Company A: single digit growth in turnover (last year 3%). Rather better growth in net profit. ROE 24%. Excellent record of sustaining ROE at around this level.
Company B: single digit growth in turnover (last year 8%). Rather better growth in net profit. ROE 22%. Excellent record of sustaining ROE at around this level.
So far, so similar. Now:
Company A is capital intensive, and pays out 13% of its earnings in dividends. Growth in net asset value per share comes from retained earnings, the occasional placing, and the exercise of executive options at prices which are very cheap against market but a premium to book. High degree of dependence on key clients, who themselves face an extremely uncertain demand outlook over next twelve months, let alone longer. Poor predictability of earnings, and poor transparency.
Company B's core business is highly cash-generative, and its capital expenditure is mainly discretionary; it pays out 45-50% of its earnings in dividends. Growth in net asset value per share comes from retained earnings, the occasional placing, and the occasional buyback of shares when stock prices are extraordinarily low. Highly diversified customer base, and extreme resilience of demand in good times and bad. Relatively high predictability of earnings. Excellent attitude to investors and disclosure.
Company A is Venture Manufacturing, the electronics contract manufacturer in Singapore. Stock A is now at 54 times historic earnings, and according to analyst estimates 51 prospective. Price to book is over ten times, and the dividend yield 0.3%.
Company B is Cafe de Coral, the fast food, institutional catering and food processing operation in Hong Kong. Stock B is now at 12 times historic earnings, and less than 10 times prospective. Price to book is 2.3, and the prospective dividend yield 4.4%.

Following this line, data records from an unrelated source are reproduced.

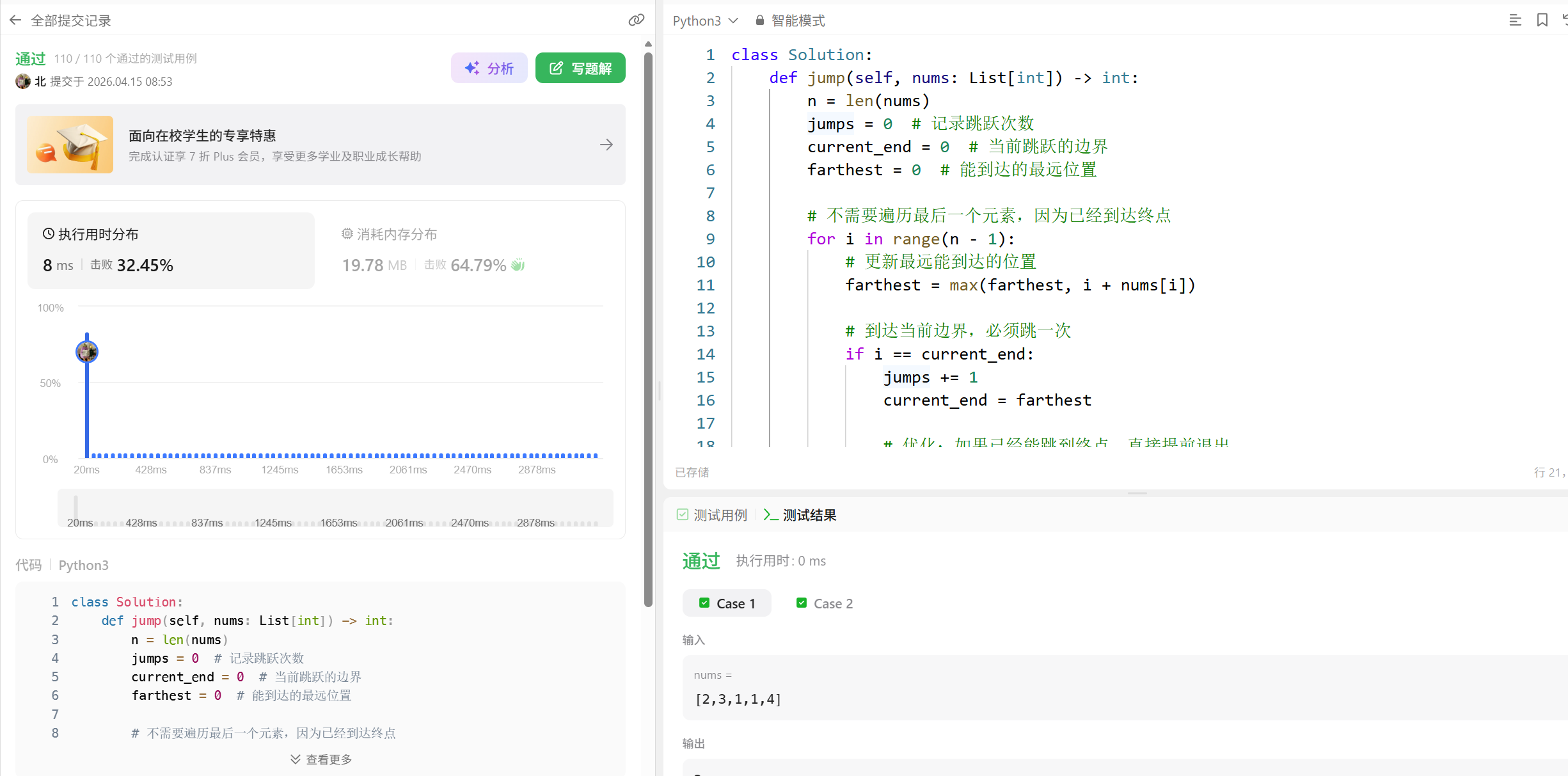The image size is (1568, 776).
Task: Click the lock icon next to 智能模式
Action: [759, 20]
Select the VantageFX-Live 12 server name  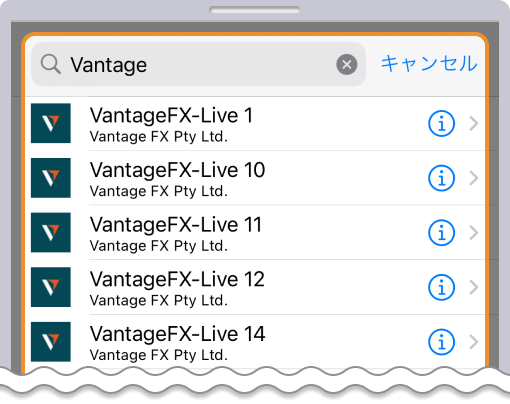[177, 279]
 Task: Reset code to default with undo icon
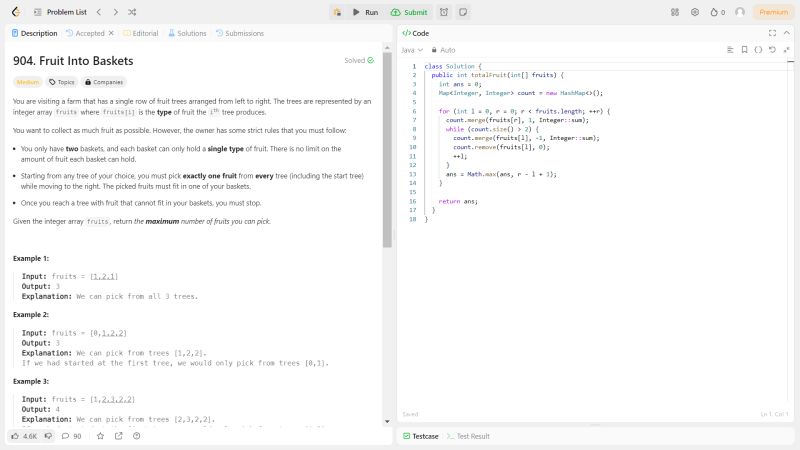(772, 49)
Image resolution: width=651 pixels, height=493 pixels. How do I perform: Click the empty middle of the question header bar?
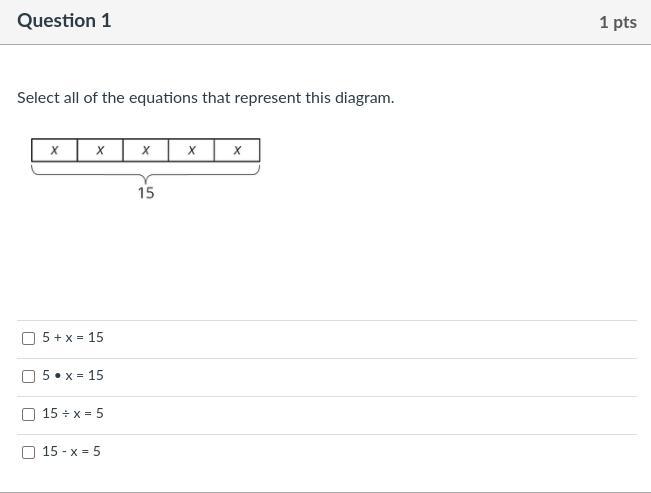[x=350, y=22]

Both of these are our type of company. Although Venture's cavalier attitude to disclosure has always made me a little uncomfortable, its historic success is beyond doubt, and it always seemed to rank among the best of the Singapore electronics contractors which epitomised that key sector: lean, efficient, and flexible. I owned this stock personally for several years, and transferred it to the fund on inception, but sold it last year at a mere four times my investment cost, given a high teens PE and rising business risks. That was at one third the present price. Fortunately, some of the lower-risk businesses into which I moved the proceeds have done even better, but by no means all. However, I would still defend the decision - and I would certainly not reverse it now.
One of my competitors reckons Venture to be a stock one should never
sell. He may be right; one of the problems of selling a good company is
whether one ever gets back in. However, the Apollo Asia Fund will be value
driven. That does not necessarily mean that it will buy only shares which
are "cheap" on the current-year ratios, but it does mean that the earnings
and free-cashflow-for-shareholders, with our growth assumptions over a
plausibly foreseeable horizon, need to stack up, so that the price is one
which we are happy to have paid if the market evaporates and we have to
hold the company for ever. We do not like making assumptions as to what
other people will be prepared to pay. We also tend to prefer companies
which can self-finance their growth to those which rely on borrowings or
high stockmarket prices to do so, despite the leverage which can be achieved
through such strategies. (We do sometimes buy into highly leveraged companies
once the equity is bombed out, and may also have more risk appetite for
leverage when we consider the international market cycle is in a different
phase.) The expected returns from this intrinsic value calculation, ignoring
assumptions as to future stockmarket valuation, should give a comfortable
margin of safety in relation to international government bonds or to cash
in the bank. Both Venture and Cafe de Coral are our type of company. Only
one is currently at our type of valuation.